* _DATA FOR THIS TASK_
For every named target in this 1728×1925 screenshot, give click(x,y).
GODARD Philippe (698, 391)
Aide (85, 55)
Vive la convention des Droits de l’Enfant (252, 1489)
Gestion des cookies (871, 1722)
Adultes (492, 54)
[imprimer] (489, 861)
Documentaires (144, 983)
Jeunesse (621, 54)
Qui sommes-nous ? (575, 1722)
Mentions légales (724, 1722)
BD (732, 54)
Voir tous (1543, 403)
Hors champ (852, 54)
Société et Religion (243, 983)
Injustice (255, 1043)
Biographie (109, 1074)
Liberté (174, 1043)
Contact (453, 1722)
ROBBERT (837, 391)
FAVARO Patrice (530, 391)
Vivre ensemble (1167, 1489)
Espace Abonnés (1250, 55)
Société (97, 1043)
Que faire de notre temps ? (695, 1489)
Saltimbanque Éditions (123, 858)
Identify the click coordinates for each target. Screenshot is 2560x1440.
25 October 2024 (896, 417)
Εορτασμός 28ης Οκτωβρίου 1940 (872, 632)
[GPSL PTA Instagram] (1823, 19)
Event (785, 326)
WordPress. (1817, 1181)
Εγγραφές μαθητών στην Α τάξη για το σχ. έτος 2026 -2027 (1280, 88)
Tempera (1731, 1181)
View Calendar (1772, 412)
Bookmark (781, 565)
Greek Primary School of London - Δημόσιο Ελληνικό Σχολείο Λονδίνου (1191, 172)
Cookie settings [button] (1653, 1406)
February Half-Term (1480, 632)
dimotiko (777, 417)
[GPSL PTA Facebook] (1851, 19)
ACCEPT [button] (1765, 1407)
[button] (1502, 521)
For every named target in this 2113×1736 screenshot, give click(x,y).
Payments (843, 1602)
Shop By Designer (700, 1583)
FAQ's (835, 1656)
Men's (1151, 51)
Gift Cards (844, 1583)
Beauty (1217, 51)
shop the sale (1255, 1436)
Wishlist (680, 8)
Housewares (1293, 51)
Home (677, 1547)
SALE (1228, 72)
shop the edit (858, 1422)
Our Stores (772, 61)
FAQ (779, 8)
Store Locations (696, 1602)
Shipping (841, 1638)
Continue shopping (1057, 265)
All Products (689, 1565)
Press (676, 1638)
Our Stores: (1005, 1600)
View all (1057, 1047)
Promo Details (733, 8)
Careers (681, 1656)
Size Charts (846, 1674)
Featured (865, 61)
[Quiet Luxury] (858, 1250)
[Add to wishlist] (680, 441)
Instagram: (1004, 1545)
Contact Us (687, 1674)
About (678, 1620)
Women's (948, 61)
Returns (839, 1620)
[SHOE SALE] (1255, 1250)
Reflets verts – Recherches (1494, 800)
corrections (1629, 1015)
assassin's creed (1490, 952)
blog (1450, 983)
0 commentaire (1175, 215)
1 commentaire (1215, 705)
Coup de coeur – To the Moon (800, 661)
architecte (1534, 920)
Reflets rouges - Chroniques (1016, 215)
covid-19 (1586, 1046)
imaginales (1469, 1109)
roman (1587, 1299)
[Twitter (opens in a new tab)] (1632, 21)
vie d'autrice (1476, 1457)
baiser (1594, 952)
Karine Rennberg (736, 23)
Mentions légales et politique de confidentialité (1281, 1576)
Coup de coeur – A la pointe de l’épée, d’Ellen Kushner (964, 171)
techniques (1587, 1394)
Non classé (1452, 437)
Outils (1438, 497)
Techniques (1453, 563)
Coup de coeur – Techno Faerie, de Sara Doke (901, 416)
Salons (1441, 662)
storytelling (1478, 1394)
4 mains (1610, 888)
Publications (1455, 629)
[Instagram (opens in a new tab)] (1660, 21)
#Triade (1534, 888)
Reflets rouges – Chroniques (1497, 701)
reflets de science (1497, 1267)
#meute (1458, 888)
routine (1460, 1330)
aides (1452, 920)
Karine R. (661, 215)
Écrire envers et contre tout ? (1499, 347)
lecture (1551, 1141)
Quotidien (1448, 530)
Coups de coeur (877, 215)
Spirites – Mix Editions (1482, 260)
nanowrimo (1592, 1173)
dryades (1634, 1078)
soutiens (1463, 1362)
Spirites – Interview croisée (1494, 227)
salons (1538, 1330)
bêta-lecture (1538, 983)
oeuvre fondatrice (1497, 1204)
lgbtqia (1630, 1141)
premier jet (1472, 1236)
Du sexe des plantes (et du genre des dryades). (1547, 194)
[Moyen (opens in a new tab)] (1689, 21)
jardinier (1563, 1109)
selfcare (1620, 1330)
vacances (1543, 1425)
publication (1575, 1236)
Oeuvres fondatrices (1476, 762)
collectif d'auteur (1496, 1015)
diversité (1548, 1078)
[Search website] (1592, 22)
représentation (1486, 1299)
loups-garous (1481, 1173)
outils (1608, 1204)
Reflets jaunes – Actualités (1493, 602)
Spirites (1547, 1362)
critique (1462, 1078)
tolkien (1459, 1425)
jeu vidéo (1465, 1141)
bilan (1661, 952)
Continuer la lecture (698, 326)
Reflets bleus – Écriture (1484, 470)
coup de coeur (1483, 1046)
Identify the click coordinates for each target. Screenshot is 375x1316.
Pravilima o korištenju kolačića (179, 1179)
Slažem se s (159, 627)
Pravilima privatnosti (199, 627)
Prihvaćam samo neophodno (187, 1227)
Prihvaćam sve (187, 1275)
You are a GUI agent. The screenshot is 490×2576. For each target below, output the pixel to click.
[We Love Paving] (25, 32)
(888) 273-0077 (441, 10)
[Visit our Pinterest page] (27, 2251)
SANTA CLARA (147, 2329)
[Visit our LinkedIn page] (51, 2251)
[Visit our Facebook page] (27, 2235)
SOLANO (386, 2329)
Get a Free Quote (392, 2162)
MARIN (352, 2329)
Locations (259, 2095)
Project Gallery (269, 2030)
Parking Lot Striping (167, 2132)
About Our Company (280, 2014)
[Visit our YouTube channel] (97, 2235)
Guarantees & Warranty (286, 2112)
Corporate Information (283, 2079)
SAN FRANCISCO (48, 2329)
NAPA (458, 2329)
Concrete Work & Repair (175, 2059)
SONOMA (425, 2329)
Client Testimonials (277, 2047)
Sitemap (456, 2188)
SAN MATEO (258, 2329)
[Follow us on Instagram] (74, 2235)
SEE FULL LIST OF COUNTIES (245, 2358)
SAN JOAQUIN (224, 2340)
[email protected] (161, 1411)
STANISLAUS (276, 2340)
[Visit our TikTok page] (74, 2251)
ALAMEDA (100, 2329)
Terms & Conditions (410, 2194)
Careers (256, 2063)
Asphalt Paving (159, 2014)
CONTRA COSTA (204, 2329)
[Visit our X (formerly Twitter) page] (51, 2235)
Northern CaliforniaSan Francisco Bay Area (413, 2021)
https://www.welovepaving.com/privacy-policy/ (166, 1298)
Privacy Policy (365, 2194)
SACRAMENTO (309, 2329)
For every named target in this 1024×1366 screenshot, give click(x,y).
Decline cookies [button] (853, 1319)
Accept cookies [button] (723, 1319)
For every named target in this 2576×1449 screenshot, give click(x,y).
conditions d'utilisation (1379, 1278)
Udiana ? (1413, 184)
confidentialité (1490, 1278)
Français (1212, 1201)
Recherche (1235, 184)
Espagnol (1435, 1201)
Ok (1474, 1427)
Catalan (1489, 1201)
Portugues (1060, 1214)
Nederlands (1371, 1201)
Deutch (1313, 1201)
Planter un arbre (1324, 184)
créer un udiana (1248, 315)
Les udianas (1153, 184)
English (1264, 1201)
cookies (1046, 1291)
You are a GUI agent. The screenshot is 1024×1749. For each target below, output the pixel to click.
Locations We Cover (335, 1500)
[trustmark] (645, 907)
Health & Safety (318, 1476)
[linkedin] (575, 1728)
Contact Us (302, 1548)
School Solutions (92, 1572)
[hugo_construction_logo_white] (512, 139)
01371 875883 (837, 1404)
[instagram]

* _REQUIRED ACTION_
Write down the full listing again, exactly.

* _TASK SOLUTION_
For every named target in this 1728×1925 screenshot, give click(x,y).
GODARD Philippe (698, 391)
Aide (85, 55)
Vive la convention des Droits de l’Enfant (252, 1489)
Gestion des cookies (871, 1722)
Adultes (492, 54)
[imprimer] (489, 861)
Documentaires (144, 983)
Jeunesse (621, 54)
Qui sommes-nous ? (575, 1722)
Mentions légales (724, 1722)
BD (732, 54)
Voir tous (1543, 403)
Hors champ (852, 54)
Société et Religion (243, 983)
Injustice (255, 1043)
Biographie (109, 1074)
Liberté (174, 1043)
Contact (453, 1722)
ROBBERT (837, 391)
FAVARO Patrice (530, 391)
Vivre ensemble (1167, 1489)
Espace Abonnés (1250, 55)
Société (97, 1043)
Que faire de notre temps ? (695, 1489)
Saltimbanque Éditions (123, 858)
Identify the click coordinates for each target. Screenshot is 2560x1440.
25 October 2024 (896, 417)
Εορτασμός 28ης Οκτωβρίου 1940 (872, 632)
[GPSL PTA Instagram] (1823, 19)
Event (785, 326)
WordPress. (1817, 1181)
Εγγραφές μαθητών στην Α τάξη για το σχ. έτος 2026 -2027 (1280, 88)
Tempera (1731, 1181)
View Calendar (1772, 412)
Bookmark (781, 565)
Greek Primary School of London - Δημόσιο Ελληνικό Σχολείο Λονδίνου (1191, 172)
Cookie settings [button] (1653, 1406)
February Half-Term (1480, 632)
dimotiko (777, 417)
[GPSL PTA Facebook] (1851, 19)
ACCEPT [button] (1765, 1407)
[button] (1502, 521)
For every named target in this 2113×1736 screenshot, give click(x,y).
Payments (843, 1602)
Shop By Designer (700, 1583)
FAQ's (835, 1656)
Men's (1151, 51)
Gift Cards (844, 1583)
Beauty (1217, 51)
shop the sale (1255, 1436)
Wishlist (680, 8)
Housewares (1293, 51)
Home (677, 1547)
SALE (1228, 72)
shop the edit (858, 1422)
Our Stores (772, 61)
FAQ (779, 8)
Store Locations (696, 1602)
Shipping (841, 1638)
Continue shopping (1057, 265)
All Products (689, 1565)
Press (676, 1638)
Our Stores: (1005, 1600)
View all (1057, 1047)
Promo Details (733, 8)
Careers (681, 1656)
Size Charts (846, 1674)
Featured (865, 61)
[Quiet Luxury] (858, 1250)
[Add to wishlist] (680, 441)
Instagram: (1004, 1545)
Contact Us (687, 1674)
About (678, 1620)
Women's (948, 61)
Returns (839, 1620)
[SHOE SALE] (1255, 1250)
Reflets verts – Recherches (1494, 800)
corrections (1629, 1015)
assassin's creed (1490, 952)
blog (1450, 983)
0 commentaire (1175, 215)
1 commentaire (1215, 705)
Coup de coeur – To the Moon (800, 661)
architecte (1534, 920)
Reflets rouges - Chroniques (1016, 215)
covid-19 (1586, 1046)
imaginales (1469, 1109)
roman (1587, 1299)
[Twitter (opens in a new tab)] (1632, 21)
vie d'autrice (1476, 1457)
baiser (1594, 952)
Karine Rennberg (736, 23)
Mentions légales et politique de confidentialité (1281, 1576)
Coup de coeur – A la pointe de l’épée, d’Ellen Kushner (964, 171)
techniques (1587, 1394)
Non classé (1452, 437)
Outils (1438, 497)
Techniques (1453, 563)
Coup de coeur – Techno Faerie, de Sara Doke (901, 416)
Salons (1441, 662)
storytelling (1478, 1394)
4 mains (1610, 888)
Publications (1455, 629)
[Instagram (opens in a new tab)] (1660, 21)
#Triade (1534, 888)
Reflets rouges – Chroniques (1497, 701)
reflets de science (1497, 1267)
#meute (1458, 888)
routine (1460, 1330)
aides (1452, 920)
Karine R. (661, 215)
Écrire envers et contre tout ? (1499, 347)
lecture (1551, 1141)
Quotidien (1448, 530)
Coups de coeur (877, 215)
Spirites – Mix Editions (1482, 260)
nanowrimo (1592, 1173)
dryades (1634, 1078)
soutiens (1463, 1362)
Spirites – Interview croisée (1494, 227)
salons (1538, 1330)
bêta-lecture (1538, 983)
oeuvre fondatrice (1497, 1204)
lgbtqia (1630, 1141)
premier jet (1472, 1236)
Du sexe des plantes (et du genre des dryades). (1547, 194)
[Moyen (opens in a new tab)] (1689, 21)
jardinier (1563, 1109)
selfcare (1620, 1330)
vacances (1543, 1425)
publication (1575, 1236)
Oeuvres fondatrices (1476, 762)
collectif d'auteur (1496, 1015)
diversité (1548, 1078)
[Search website] (1592, 22)
représentation (1486, 1299)
loups-garous (1481, 1173)
outils (1608, 1204)
Reflets jaunes – Actualités (1493, 602)
Spirites (1547, 1362)
critique (1462, 1078)
tolkien (1459, 1425)
jeu vidéo (1465, 1141)
bilan (1661, 952)
Continuer la lecture (698, 326)
Reflets bleus – Écriture (1484, 470)
coup de coeur (1483, 1046)
Identify the click coordinates for each target. Screenshot is 375x1316.
Pravilima o korištenju kolačića (179, 1179)
Slažem se s (159, 627)
Pravilima privatnosti (199, 627)
Prihvaćam samo neophodno (187, 1227)
Prihvaćam sve (187, 1275)
You are a GUI agent. The screenshot is 490×2576. For each target below, output the pixel to click.
[We Love Paving] (25, 32)
(888) 273-0077 (441, 10)
[Visit our Pinterest page] (27, 2251)
SANTA CLARA (147, 2329)
[Visit our LinkedIn page] (51, 2251)
[Visit our Facebook page] (27, 2235)
SOLANO (386, 2329)
Get a Free Quote (392, 2162)
MARIN (352, 2329)
Locations (259, 2095)
Project Gallery (269, 2030)
Parking Lot Striping (167, 2132)
About Our Company (280, 2014)
[Visit our YouTube channel] (97, 2235)
Guarantees & Warranty (286, 2112)
Corporate Information (283, 2079)
SAN FRANCISCO (48, 2329)
NAPA (458, 2329)
Concrete Work & Repair (175, 2059)
SONOMA (425, 2329)
Client Testimonials (277, 2047)
Sitemap (456, 2188)
SAN MATEO (258, 2329)
[Follow us on Instagram] (74, 2235)
SEE FULL LIST OF COUNTIES (245, 2358)
SAN JOAQUIN (224, 2340)
[email protected] (161, 1411)
STANISLAUS (276, 2340)
[Visit our TikTok page] (74, 2251)
ALAMEDA (100, 2329)
Terms & Conditions (410, 2194)
Careers (256, 2063)
Asphalt Paving (159, 2014)
CONTRA COSTA (204, 2329)
[Visit our X (formerly Twitter) page] (51, 2235)
Northern CaliforniaSan Francisco Bay Area (413, 2021)
https://www.welovepaving.com/privacy-policy/ (166, 1298)
Privacy Policy (365, 2194)
SACRAMENTO (309, 2329)
For every named target in this 1024×1366 screenshot, give click(x,y).
Decline cookies [button] (853, 1319)
Accept cookies [button] (723, 1319)
For every named target in this 2576×1449 screenshot, give click(x,y).
conditions d'utilisation (1379, 1278)
Udiana ? (1413, 184)
confidentialité (1490, 1278)
Français (1212, 1201)
Recherche (1235, 184)
Espagnol (1435, 1201)
Ok (1474, 1427)
Catalan (1489, 1201)
Portugues (1060, 1214)
Nederlands (1371, 1201)
Deutch (1313, 1201)
Planter un arbre (1324, 184)
créer un udiana (1248, 315)
Les udianas (1153, 184)
English (1264, 1201)
cookies (1046, 1291)
You are a GUI agent. The screenshot is 1024×1749. For each target below, output the pixel to click.
Locations We Cover (335, 1500)
[trustmark] (645, 907)
Health & Safety (318, 1476)
[linkedin] (575, 1728)
Contact Us (302, 1548)
School Solutions (92, 1572)
[hugo_construction_logo_white] (512, 139)
01371 875883 (837, 1404)
[instagram]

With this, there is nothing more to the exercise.